The quote I’ve posted translates to this:
The dew that sparkles in the hills
has failed to say to my strange soul
what tears can tell as they bathe an eyelash.
It is from Julián del Casal’s poem “En el campo.” I had to read the poem for my Spanish class and I was deeply moved by most of it, but, in particular, this stanza. Del Casal is a writer of Modernismo – a literary movement that sought to reconcile the soul with modernity in the late-nineteenth/early-eighteenth century.
This stanza cut so deep and reminded me of a few moments I had spent atop a hill in the Ohio River Valley during my high school years. I write about it here.

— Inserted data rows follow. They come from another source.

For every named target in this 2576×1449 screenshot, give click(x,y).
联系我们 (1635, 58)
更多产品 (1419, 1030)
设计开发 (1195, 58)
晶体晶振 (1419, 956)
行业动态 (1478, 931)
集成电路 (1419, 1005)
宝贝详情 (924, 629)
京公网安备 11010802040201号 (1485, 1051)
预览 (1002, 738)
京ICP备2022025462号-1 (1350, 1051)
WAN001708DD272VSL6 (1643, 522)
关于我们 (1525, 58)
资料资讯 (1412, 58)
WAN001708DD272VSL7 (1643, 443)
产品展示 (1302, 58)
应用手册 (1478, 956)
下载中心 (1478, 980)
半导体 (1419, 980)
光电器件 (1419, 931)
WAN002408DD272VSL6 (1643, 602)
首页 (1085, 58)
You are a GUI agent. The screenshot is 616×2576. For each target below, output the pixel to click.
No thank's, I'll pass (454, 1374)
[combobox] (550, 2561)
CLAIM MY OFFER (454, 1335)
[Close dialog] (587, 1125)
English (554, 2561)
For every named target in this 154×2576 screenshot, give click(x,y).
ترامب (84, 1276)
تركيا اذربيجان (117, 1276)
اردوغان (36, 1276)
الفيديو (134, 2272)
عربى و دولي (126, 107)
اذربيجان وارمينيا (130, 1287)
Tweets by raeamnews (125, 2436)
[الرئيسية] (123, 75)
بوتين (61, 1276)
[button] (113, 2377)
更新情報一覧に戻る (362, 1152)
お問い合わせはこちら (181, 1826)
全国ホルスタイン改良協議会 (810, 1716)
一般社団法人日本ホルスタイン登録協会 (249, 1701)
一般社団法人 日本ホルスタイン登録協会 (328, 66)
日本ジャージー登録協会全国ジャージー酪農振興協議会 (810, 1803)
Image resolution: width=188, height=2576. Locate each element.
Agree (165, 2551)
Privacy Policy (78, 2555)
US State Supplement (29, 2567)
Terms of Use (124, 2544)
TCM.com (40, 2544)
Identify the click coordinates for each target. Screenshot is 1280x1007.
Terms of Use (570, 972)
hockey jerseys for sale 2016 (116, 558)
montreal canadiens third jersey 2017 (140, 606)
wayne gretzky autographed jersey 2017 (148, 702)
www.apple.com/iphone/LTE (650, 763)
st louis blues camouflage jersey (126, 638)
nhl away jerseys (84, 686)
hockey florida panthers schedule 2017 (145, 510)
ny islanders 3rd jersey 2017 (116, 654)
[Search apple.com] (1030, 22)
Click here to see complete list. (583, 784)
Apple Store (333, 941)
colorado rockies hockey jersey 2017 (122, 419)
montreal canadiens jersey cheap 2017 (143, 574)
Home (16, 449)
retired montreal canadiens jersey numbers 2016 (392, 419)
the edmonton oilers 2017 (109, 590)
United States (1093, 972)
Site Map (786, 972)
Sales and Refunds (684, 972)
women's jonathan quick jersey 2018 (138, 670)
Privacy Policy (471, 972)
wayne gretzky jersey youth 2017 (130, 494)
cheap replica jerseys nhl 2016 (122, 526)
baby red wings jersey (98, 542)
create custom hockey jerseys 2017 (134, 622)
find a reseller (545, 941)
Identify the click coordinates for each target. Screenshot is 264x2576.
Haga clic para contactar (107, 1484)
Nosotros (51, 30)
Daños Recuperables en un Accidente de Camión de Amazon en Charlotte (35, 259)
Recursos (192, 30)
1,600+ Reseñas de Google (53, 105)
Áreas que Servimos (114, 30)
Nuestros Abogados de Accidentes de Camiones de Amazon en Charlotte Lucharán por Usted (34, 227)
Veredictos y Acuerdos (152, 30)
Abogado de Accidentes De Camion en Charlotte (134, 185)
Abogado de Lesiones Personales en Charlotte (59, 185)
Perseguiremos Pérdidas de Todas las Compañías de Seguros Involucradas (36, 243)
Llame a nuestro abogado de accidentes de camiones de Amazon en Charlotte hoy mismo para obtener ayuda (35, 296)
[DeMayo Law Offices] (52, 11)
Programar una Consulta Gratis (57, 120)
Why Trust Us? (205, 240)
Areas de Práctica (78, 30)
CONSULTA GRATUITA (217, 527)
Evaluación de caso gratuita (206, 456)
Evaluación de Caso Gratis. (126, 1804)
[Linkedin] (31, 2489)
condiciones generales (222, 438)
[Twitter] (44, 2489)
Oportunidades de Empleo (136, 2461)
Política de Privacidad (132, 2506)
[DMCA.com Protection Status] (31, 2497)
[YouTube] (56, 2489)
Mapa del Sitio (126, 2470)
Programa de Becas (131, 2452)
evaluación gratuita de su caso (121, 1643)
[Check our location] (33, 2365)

Back in those days, I used to drive around aimlessly, just seeking to escape. One day, I came across a field full of wild flowers and grass that reached my knees. This field sat on a beautiful hill that overlooked the Ohio River, stretching east to west. It was beautiful. This is a picture of the scene and here’s what I had to say about it in my blog post mentioned above:
it was beautiful, the way the sky burned, as if it were trying to hold on to the sun for just a few more minutes. you could see its effort – the pinks stretched and the oranges folded into the clouds. the trees ‘cross the river held a strangely vibrant hue. it was beautiful.
What the stanza from del Casal’s poem reminds me of, though, is that beauty apart from God is nothing. What is beauty apart from God but just the activation of neurons stimulating your occipital lobe and giving you a sensory experience? I’m serious. How can you appreciate creation without knowing the Creator? Beauty cannot help us make sense of our hurting; it can only distract us.
Only Jesus can “say to [our] strange soul[s] / what tears can tell as they bathe an eyelash.” Only through Jesus are we able to understand this world. He is everything. We are nothing apart from Him. Beauty is nothing apart from Him.